American Himalayan Foundation
The American Himalayan Foundation (AHF) has been the major supporter of the Hospital and Rehabilitation Center for Disabled Children (HRDC) for over three decades. HRDC is centered around a world-class, 100-bed, pediatric orthopedic hospital near Banepa, Nepal, a two-hour drive east of Kathmandu. HRDC’s network includes four satellite clinics, partner hospitals, and 76 community-based rehabilitation staff working across 25 of Nepal’s 75 districts. Since 1985, HRDC’s highly trained, compassionate, and dedicated staff have changed the lives of over 103,000 children with disabilities.
Poverty, illiteracy, and ignorance of the causes and available remedies for physical disabilities often mean treatment is not sought for children born with disabilities or who acquire them because of illness or accident. Add to this Nepal’s difficult terrain, poor road and public transport infrastructure, and very basic rural health services, and many families cannot access quality care for their children even if they want to.
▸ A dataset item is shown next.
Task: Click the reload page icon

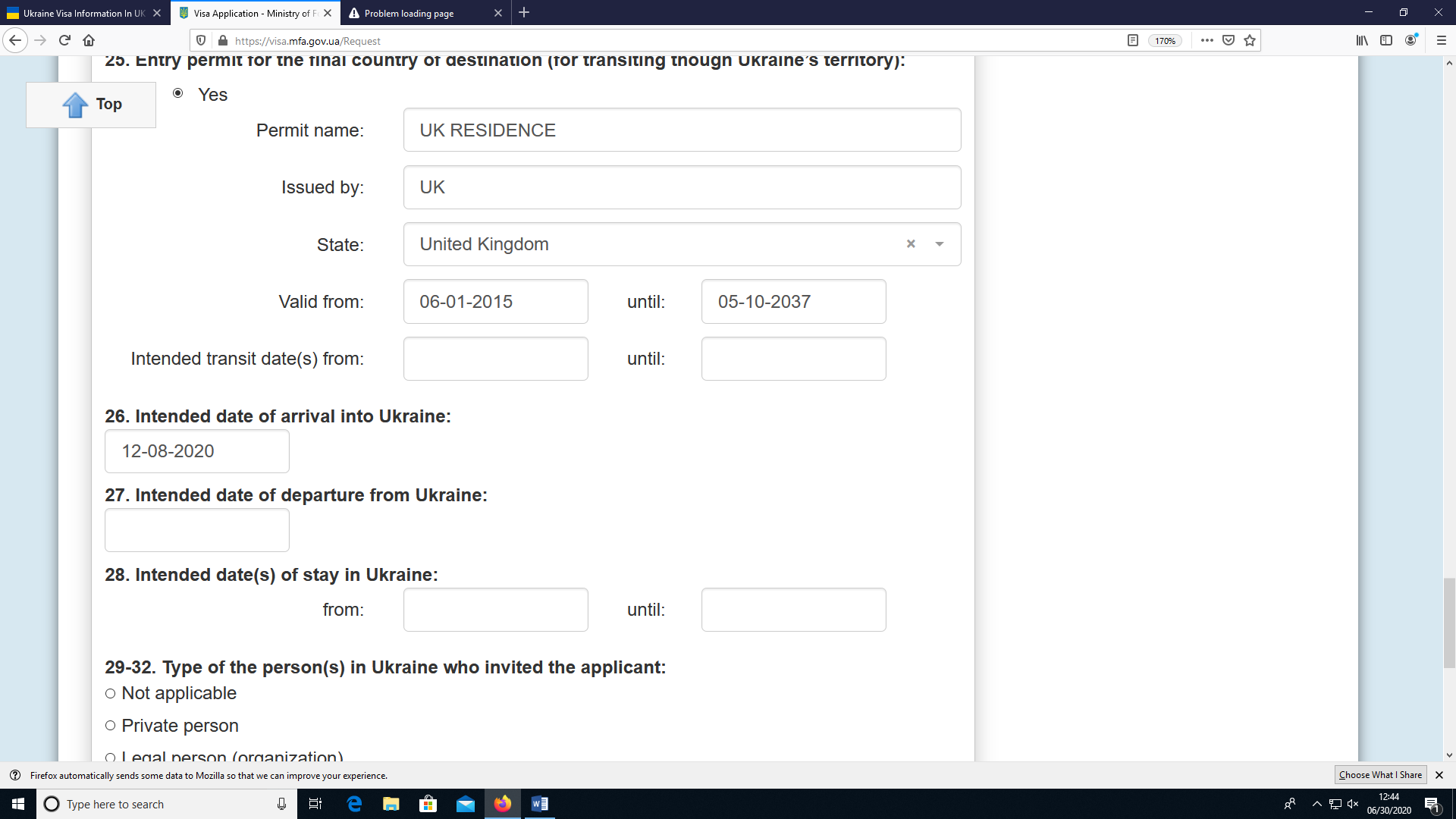Action: point(64,40)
HRDC’s solution to this problem: “If they can’t come to us, we will go to them.” Annually, HRDC stages a dozen mobile medical camps over 120 clinic days, reaching some 6,000 children in remote villages throughout Nepal. Of these, 14% will be referred to HRDC’s medical facilities for follow-up surgery, physiotherapy, or the provision of assistive devices.
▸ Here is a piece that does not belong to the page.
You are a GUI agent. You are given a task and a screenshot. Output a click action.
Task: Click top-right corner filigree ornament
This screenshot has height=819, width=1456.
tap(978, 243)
In 2019 and 2020, a grant from the Dorothea House Ross Foundation enabled HRDC to conduct an additional three mobile medical and rehabilitation camps, finding 538 children with previously untreated disabilities in remote villages across 12 districts. 117 were referred for surgery, 500 referred for physical therapy, and 134 provided with assistive devices. In addition, the camps allowed for the treatment of another 382 children already on HRDC’s radar. And beyond medical interventions, 1,540 local health workers, community leaders, and patients’ family members were orientated on disability identification and management, and (because the last series of camps was held in 2020) almost 600 people were given COVID-19 awareness training and received COVID protection kits.
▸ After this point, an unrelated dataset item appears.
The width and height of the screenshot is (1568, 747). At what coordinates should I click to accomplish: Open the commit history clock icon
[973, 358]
Amison, a five-year-old boy born with bilateral club feet, and Dhiraja, a seven-year-old girl with brittle bone disease, were just two of the hundreds of children the grant from DHRF helped HRDC find. Both had been unable to walk for most of their young lives, but the HRDC team was able to correct their deformities, teach them how to walk, enroll them in school, and place them in the care of one of their community-based rehabilitation staff who will be with them their entire childhood.